> Supplied passage

↓↓↓

Implementation Details

The FPGA design for the LINPACK kernel supports the calculation of a large equation system over mutliple FPGAs. The FPGAs need to be connected via a 2D-torus network with bi-directional links but is also possible to use the implementation with only a single FPGA. Every FPGA will use the same design consisting of multiple kernels for the calculation. It is the task of the CPU to create a custom execution plan for every FPGA depending on their position in the 2D-torus before the actual execution. Before we look into the execution of the design in a inter-FPGA network, we will discuss the execution on a single FPGA and the general kernel design with focus on the LU factorization since this is the most compute-intensive part of LINPACK.

A important restriction of the design is that the LU factorization requires a diagnonally dominant matrix because pivoting is not implemented in any form.

Kernel Design for LU Factorization

The implementation uses a blocked, right-looking variant for the LU factorization as it is described in [DHW98]. For the update of a single row and column of blocks, we need to perform three different operations which are shown as colors in Fig. 7. In every iteration, the LU factorization for a block in the diagonal of the matrix is calculated which is marked green in the visualization. All grey-colored blocks on the left and top of this block are already updated and will require no further processing. The resulting lower matrix \(L\) is used to update all blocks on the right of the LU block. Since they are the top-most blocks which still require an update, they are in the following called _top-blocks_. The upper matrix \(U\) is used to update all blocks below the current LU-block. These are the left-most blocks which require an update so they are called _left-blocks_ in the following. All other blocks are updated using the results of the left- and top-blocks and matrix multiplication.

↑↑↑

> Exercise 1
Edit the records from the line containing "[Ampliar/Reducir] (16, 534)" through the end of the records, changing "Add to cart" to "Add to bag" and leaving everything else as it is. Leave the pictures out of your answer.
> Exercise 2
Proceed with the passage on the FPGA LINPACK design, picking up after its last sentence.
The FPGA LINPACK passage and the records have no connection to each other.

> Dataset entries
↓↓↓

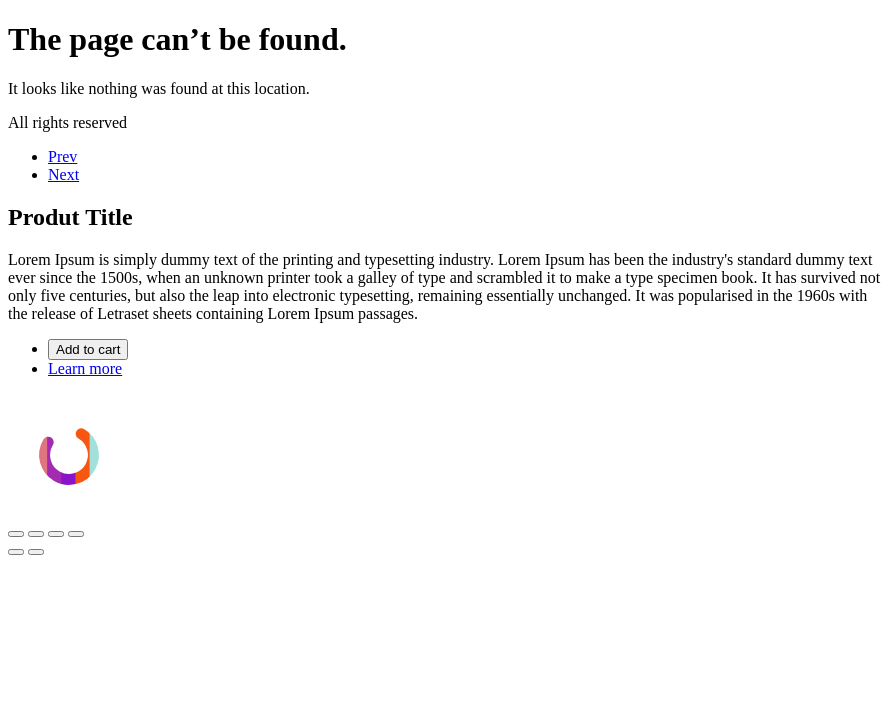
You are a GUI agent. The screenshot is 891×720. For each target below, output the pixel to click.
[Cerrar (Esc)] (76, 534)
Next (63, 174)
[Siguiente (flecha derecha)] (36, 552)
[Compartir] (56, 534)
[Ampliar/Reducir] (16, 534)
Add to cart (88, 349)
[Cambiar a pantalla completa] (36, 534)
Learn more (85, 368)
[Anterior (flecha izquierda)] (16, 552)
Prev (62, 156)
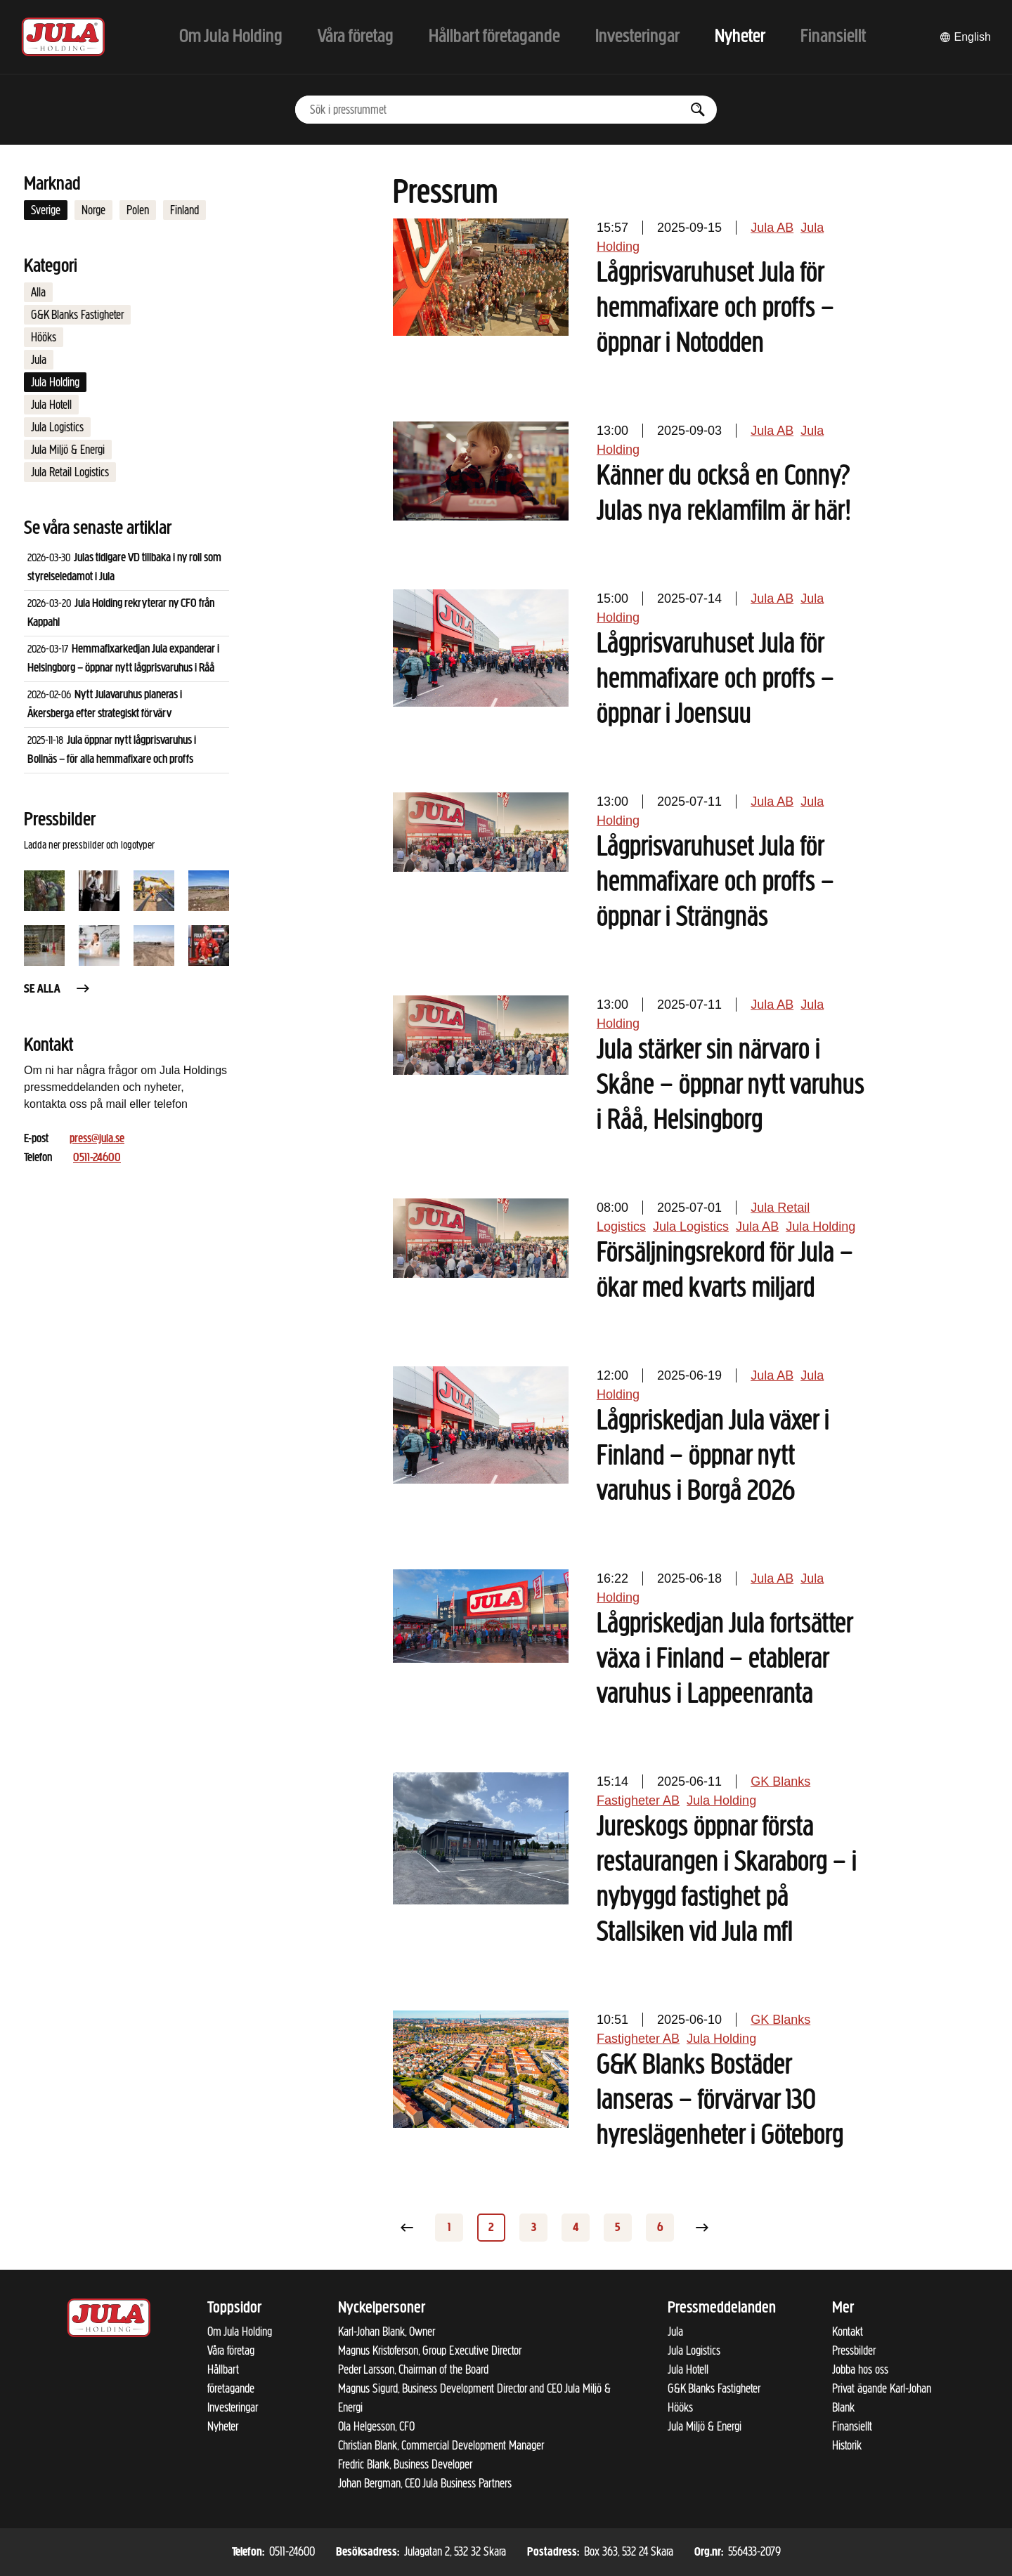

↑↑↑

> Exercise answer 1
[Ampliar/Reducir] (16, 534)
Add to bag (88, 349)
[Cambiar a pantalla completa] (36, 534)
Learn more (85, 368)
[Anterior (flecha izquierda)] (16, 552)
Prev (62, 156)

> Exercise answer 2
Visualization of the operations performed on different blocks of the matrix in a single iteration is missing! — Fig. 7 Visualization of the operations performed on different blocks of the matrix in a single iteration. The grey blocks will not be updated in the iteration.

The decribed operations are implemented in four separate kernel types with additional kernels for the network communication. To make the best use of the hardware, three of the kernels kernels are executed simultaneoulsy and data is streamed through the kernels using a row-wise exchange-and-update-approach. Data is forwarded using channels and the required routing of data is handled by the network kernels. Every calculation kernel will load a single block of the matrix into a local memory buffer and perform the update. The size of the block that will be loaded to local memory can be speicified with the LOCAL_MEM_BLOCK_LOG parameter, which is the logarithm of base two of the width of the block in number of values. It will affect the local memory usage of the design and also the performance because larger buffer sizes will increase the utilization of the calculation pipeline. Additionally, all kernels use a second level block-based approach to update the local memory block. The block size for the second level can be specified with REGISTER_BLOCK_LOG. This parameter takes effect on the amount of calculations that will be done in parallel. The pipeline will issue the update of one second level block per clock cycle.

The execution of the kernels is divided into two steps which are repeated for every row in the block: The exchange and the update phase.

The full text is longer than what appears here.